> **Problem statement**:
If a line in the entries below includes the string "computer", copy it out.

> **Supplied data**:
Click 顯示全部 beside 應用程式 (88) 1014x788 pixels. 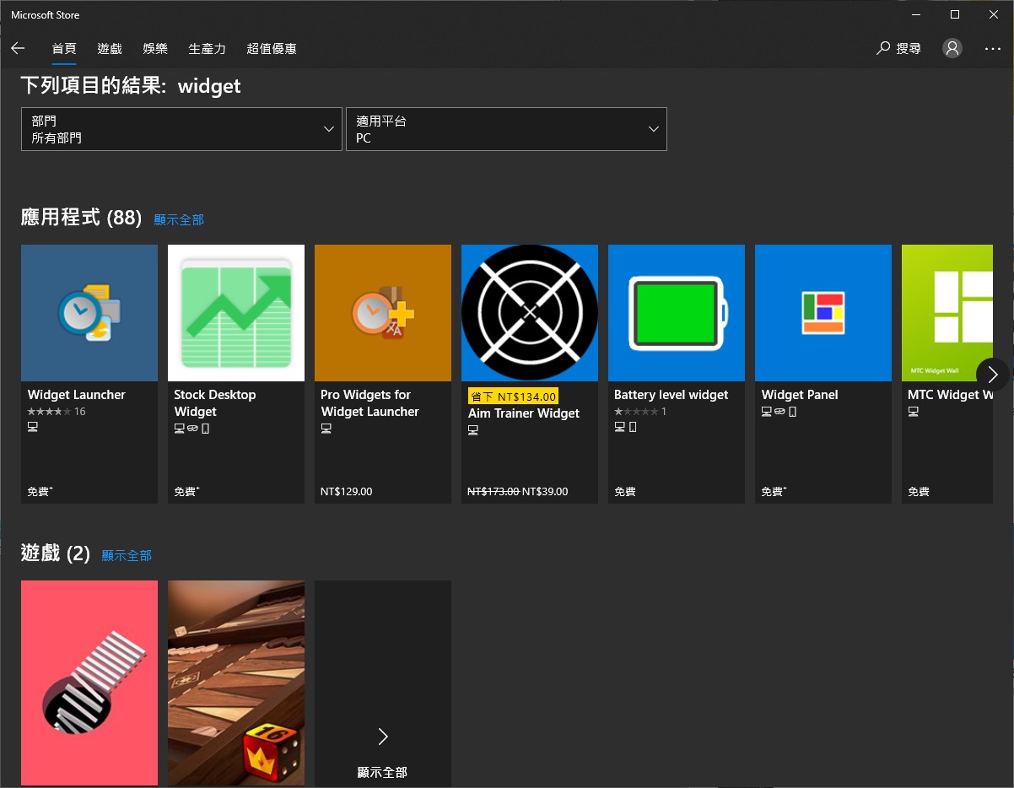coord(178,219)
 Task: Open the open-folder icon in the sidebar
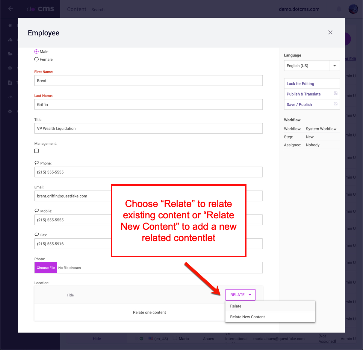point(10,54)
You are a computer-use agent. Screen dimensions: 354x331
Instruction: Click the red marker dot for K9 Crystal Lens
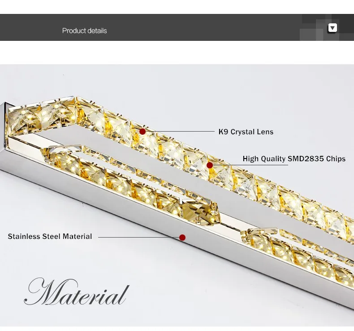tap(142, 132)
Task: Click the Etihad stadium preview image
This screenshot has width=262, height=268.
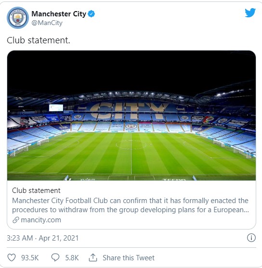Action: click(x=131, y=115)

* * *

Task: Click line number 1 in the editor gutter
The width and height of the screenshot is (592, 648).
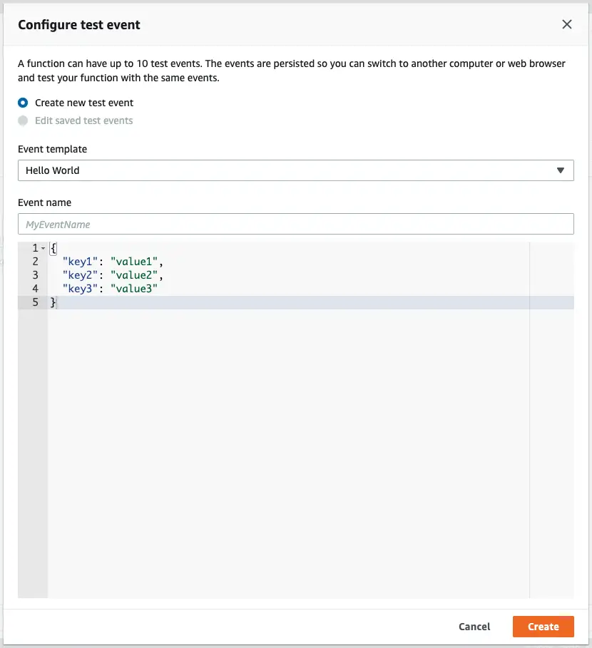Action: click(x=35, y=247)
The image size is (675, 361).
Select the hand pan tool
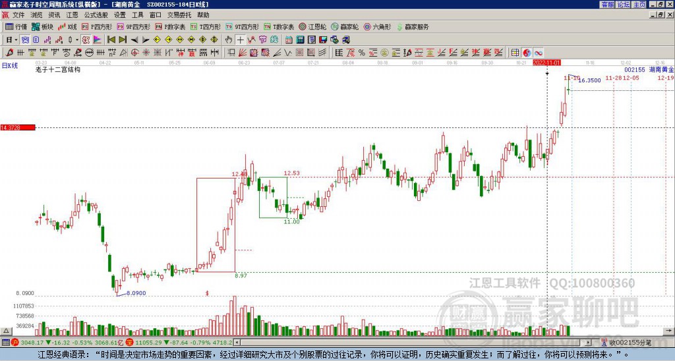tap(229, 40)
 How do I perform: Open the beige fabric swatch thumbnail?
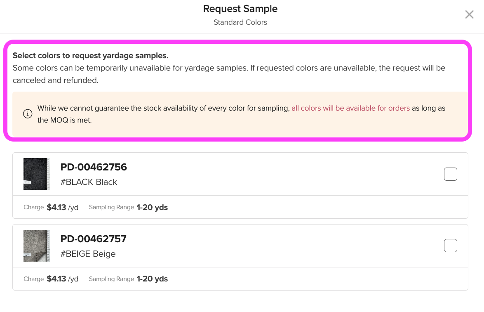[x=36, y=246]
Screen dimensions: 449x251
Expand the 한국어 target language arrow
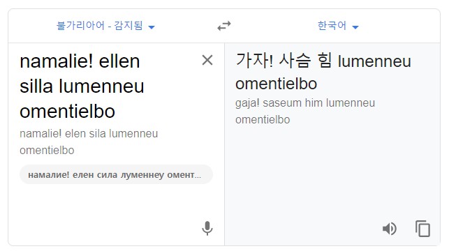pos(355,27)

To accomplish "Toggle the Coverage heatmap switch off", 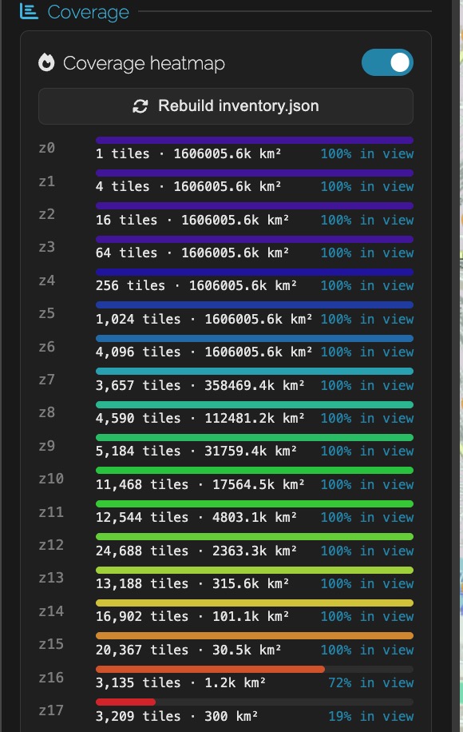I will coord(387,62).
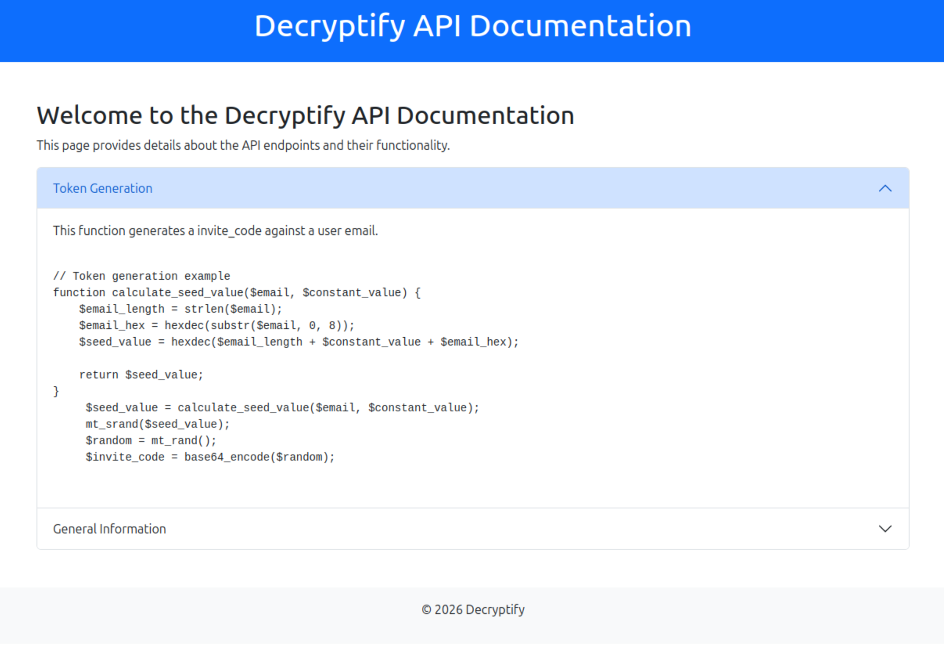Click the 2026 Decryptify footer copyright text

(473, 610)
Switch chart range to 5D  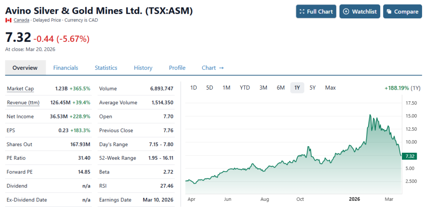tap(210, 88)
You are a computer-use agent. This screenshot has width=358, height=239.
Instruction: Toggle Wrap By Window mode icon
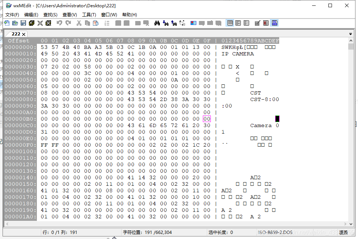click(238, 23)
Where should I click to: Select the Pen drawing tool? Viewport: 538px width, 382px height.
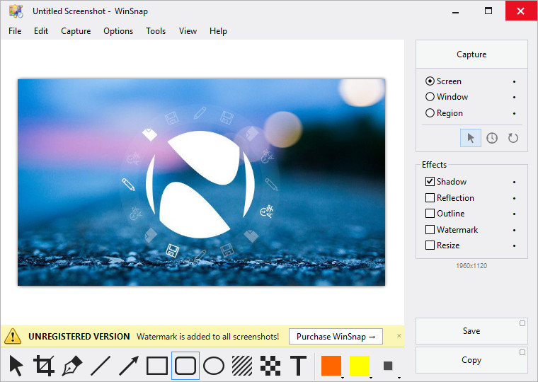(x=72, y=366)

> **Completed task**:
You are a computer-use agent. Screen dimensions: 354x331
You are a computer-use agent. This screenshot has width=358, height=239.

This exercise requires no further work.